▸ **Texte extrait**
**********
Le Gabon se trouve à un moment charnière de son histoire politique. Après le coup d’État du 30 août 2023 mené par les Forces armées gabonaises (FAG), le pays s’apprête à tourner une nouvelle page avec la prestation de serment imminente du président élu Brice Clotaire Oligui Nguema. Dans ce contexte, la question du retour des militaires dans leurs casernes se pose avec acuité, comme une épine qu’il faudra extraire sans trop faire saigner l’équilibre institutionnel.

Une transition militaire complexe

La récente tournée de la ministre civile de la Défense nationale, Brigitte Onkanowa, dans les casernes du Grand Libreville, illustre la volonté d’amorcer ce retour à la « grande muette ». D’une voix ferme mais mesurée, elle a rappelé aux forces armées les principes d’ »exemplarité éthique », de « fidélité absolue à la Constitution » et de « neutralité politique stricte ». Des mots qui sonnent comme un rappel à l’ordre, mais dont l’application s’annonce semée d’embûches.

Car le décor est plus complexe qu’il n’y paraît. De nombreux militaires occupent aujourd’hui des responsabilités politiques stratégiques : délégués spéciaux dans plusieurs mairies, membres du parlement de transition… Et même après la prestation de serment d’Oligui Nguema, les élections locales et législatives n’étant pas encore à l’ordre du jour, certains officiers resteront ancrés dans leurs fonctions bien après l’avènement officiel de la cinquième République. Un pied dans les casernes, un autre dans l’arène politique : l’équilibre est fragile.

Le paradoxe Oligui Nguema

La singularité gabonaise réside dans la figure même du nouveau président. Brice Clotaire Oligui Nguema n’est autre que le général qui a mené le coup d’État de 2023 avant de présider la transition. Sa victoire électorale crée une situation inédite : un putschiste devenu chef d’État civil par les urnes.
**********
▸ **Données disponibles**
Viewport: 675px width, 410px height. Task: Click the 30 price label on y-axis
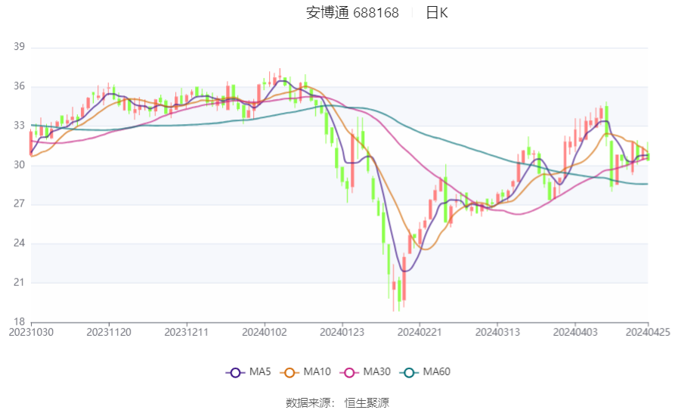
**********
▸ **Exercices à faire**
a. Tirez du texte sur le Gabon le passage qui commence par « Car le décor » et va jusqu'à « l’équilibre est fragile. ».
b. Répondez brièvement à ces questions sur le texte sur le Gabon :
(i) À quelle date a eu lieu le coup d'État ?
(ii) Quel poste occupe Brigitte Onkanowa ?
(iii) Quelles fonctions politiques de nombreux militaires occupent-ils aujourd'hui ?
c. Prolongez le texte sur le Gabon à partir de sa dernière phrase.

▸ **Réponses attendues**
a.
Car le décor est plus complexe qu’il n’y paraît. De nombreux militaires occupent aujourd’hui des responsabilités politiques stratégiques : délégués spéciaux dans plusieurs mairies, membres du parlement de transition… Et même après la prestation de serment d’Oligui Nguema, les élections locales et législatives n’étant pas encore à l’ordre du jour, certains officiers resteront ancrés dans leurs fonctions bien après l’avènement officiel de la cinquième République. Un pied dans les casernes, un autre dans l’arène politique : l’équilibre est fragile.

b.
(i) Le 30 août 2023.
(ii) Elle est ministre civile de la Défense nationale.
(iii) Ils sont délégués spéciaux dans plusieurs mairies et membres du parlement de transition.

c.
Cette réalité soulève une question cruciale : comment les FAG peuvent-elles retrouver leur neutralité politique quand leur ancien chef siège désormais au palais présidentiel ? Quels garde-fous empêcheront l’armée de continuer à influer sur les décisions de l’exécutif ? Le risque est celui d’une dépolitisation de façade, où les uniformes quitteraient la scène politique sans vraiment en sortir.

Les risques d’une dépolitisation incomplète

L’histoire africaine regorge d’exemples où le retour des militaires dans leurs casernes n’a été qu’un jeu d’apparences. Formellement, les officiers regagnent leurs quartiers ; dans les faits, leur ombre plane encore sur les couloirs du pouvoir. Au Gabon, la date encore inconnue de l’organisation des élections locales et législatives prolonge cette zone grise où des militaires continueront d’exercer des mandats politiques tout en étant censés respecter la neutralité de leur institution.

Un autre écueil guette : les divisions internes. Tous les officiers ne partagent pas nécessairement la même vision de ce désengagement. Certains, habitués aux privilèges du pouvoir, pourraient rechigner à abandonner leur influence. D’autres, plus disciplinés, pourraient voir dans cette transition une chance de redorer l’image des FAG.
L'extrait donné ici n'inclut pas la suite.